Peter Paul Rubens

Rich diplomat/artist, loved fleshy girls, married a 16 year old when he was 53
Jennifer Tucker


Intelligent, diplomatic, and attractive are all worlds we could use to describe Peter Paul Rubens.

Sure, some people like to knock him for his proclivity towards little girls, but at the end of the day Rubens was still a master of intellect and paint. (And a pedo.)

Rubens was a classically educated Renaissance humanist scholar, which basically means he knew a whole lot about grammar, history, poetry, philosophy, and the list go goes on for days. Basically, Rubens was a raging intellectual who just happened to be known for his stunning portraits and mythological paintings.

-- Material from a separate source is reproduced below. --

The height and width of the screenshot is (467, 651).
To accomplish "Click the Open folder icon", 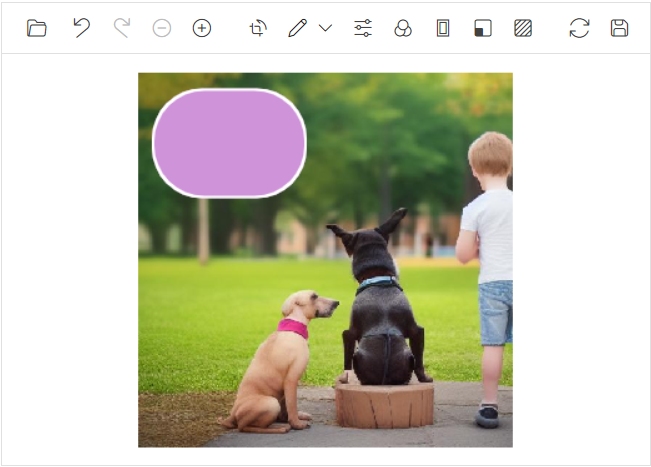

Perhaps something besides his intellect was raging when he made the decision to take a 16-year-old girl for his wife. Oh wait; did I mention he was a spry lad of 53 at the time? Feel free to cringe, we all are. I guess statutory rape laws weren't quite up to snuff in 17th century. In all fairness though, the average life expectancy in Europe in the 1600’s was 35 so maybe Rubens was just trying to secure himself some solid years of happy matrimony before one of them dropped dead from some obscure disease. Hip hip hooray for living in the age of modern medicine!

Rubens spent his early years blissfully working in Italy until he heard that his mother had fallen ill in 1608, at which point he decided to move to Antwerp, Belgium, to be with his mother before her passing. Sadly, he didn’t make it in time and Rubens found himself back in his native land with not even a mother’s love. Poor Rubens decided to make the best of it though, and opened a studio in which to work and train the newer generations of artists, such as Anthony van Dyck.

He created 1,403 pieces in his life, many of which were of his favorite subject, thick fleshy women! Rubens once said, “I paint a woman's big rounded buttocks so that I want to reach out and stroke the dimpled flesh.” So besides being a manther, Rubens was also a chubby chaser. Perhaps the kings of Spain and England decided to overlook his personal fetishes when they decided to knight him.

In 1640, Rubens died of heart failure, which was the result of chronic gout. Yes, chronic toe arthritis brought on the death of one of the greatest Flemish Baroque painters. See what I mean about the joys of modern medicine?